Widespread changes to the CMS risk adjustment model are coming in 2024. Although the final details, the anticipated impact of the changes, and what it will mean for risk adjustment are yet to be seen, we wanted to give you some insight into the details of these proposed changes.
Disease + disease interaction modifiers is another variable impacted by v28. (For example, if a patient is coded with both diabetes and CHF, an additional modifier is added to the score). Although HCCs were rearranged into new categories, all of the interaction categories from v24 are still present in v28, with one exception: immune disorders + cancer. The interaction of immune disorders and cancer traditionally added an additional RAF of 0.6-0.8 to each patient.
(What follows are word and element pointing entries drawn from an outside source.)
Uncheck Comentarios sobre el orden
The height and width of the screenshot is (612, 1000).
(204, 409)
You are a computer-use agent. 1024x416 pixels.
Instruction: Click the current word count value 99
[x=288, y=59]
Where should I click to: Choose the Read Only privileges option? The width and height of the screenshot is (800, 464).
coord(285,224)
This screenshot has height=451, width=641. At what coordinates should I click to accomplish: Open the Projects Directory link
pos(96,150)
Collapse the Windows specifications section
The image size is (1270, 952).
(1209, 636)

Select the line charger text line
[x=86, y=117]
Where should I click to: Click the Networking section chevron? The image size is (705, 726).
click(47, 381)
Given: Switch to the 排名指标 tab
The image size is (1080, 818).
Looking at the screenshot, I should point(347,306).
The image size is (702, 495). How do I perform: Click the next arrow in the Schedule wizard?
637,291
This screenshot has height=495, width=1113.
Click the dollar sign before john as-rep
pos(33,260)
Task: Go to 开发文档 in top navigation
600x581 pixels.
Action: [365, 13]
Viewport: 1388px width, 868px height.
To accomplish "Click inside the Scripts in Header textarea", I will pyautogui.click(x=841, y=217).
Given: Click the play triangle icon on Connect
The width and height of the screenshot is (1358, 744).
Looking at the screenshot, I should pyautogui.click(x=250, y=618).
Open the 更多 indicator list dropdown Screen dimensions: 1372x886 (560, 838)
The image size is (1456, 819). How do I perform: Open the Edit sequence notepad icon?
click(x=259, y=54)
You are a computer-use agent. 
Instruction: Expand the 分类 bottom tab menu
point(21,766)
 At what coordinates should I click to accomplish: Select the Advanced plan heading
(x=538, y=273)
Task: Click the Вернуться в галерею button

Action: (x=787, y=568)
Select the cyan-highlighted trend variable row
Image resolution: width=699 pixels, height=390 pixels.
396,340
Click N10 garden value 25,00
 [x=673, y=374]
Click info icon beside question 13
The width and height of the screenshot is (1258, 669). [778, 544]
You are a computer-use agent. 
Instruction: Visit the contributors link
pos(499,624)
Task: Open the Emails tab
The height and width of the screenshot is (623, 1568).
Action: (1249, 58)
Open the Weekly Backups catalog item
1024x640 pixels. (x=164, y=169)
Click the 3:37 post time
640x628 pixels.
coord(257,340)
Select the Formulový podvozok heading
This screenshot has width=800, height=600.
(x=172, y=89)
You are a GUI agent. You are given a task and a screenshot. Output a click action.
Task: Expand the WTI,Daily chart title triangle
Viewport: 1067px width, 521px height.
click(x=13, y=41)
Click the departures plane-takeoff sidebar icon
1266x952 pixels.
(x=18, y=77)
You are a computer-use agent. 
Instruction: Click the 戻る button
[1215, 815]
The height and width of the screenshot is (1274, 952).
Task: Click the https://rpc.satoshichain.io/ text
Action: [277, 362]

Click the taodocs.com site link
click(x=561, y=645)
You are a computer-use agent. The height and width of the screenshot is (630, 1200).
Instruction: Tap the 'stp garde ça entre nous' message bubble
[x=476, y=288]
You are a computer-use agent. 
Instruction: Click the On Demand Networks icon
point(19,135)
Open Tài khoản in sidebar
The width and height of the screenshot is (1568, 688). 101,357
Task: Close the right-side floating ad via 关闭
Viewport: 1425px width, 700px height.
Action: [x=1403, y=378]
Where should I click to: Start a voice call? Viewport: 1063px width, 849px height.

Looking at the values of the interaction categories, the value of most groups decreased by 12% – 70%. Notably, two particular groupings had substantial increases and deviated from the other trends. These are the interaction of CHF and diabetes and the interaction between CHF and arrhythmias, both in partially dual-eligible aged populations, with an increase of 31% and 25%, respectively.
The v24 model of managed care used ICD-9 codes as its basis for HCC categorization. CMS has now transitioned to ICD-10 as its reference, allowing for more specificity in charting and grouping. In v28, the total number of HCCs increases from 86 to 115, while the number of codes that map to an HCC diagnosis decreases from 9,797 to 7,770. CMS separates the 115 HCCs into 26 groupings of conditions, and conditional hierarchies are also contained in these groupings.
The main call-outs on deletions include:
It is no secret that a wide variation of HCC coding patterns exist among clinical groups engaged in the Medicare Advantage program. v28 will eliminate many of the diagnoses that are found through careful screening or loosely defined clinical judgment.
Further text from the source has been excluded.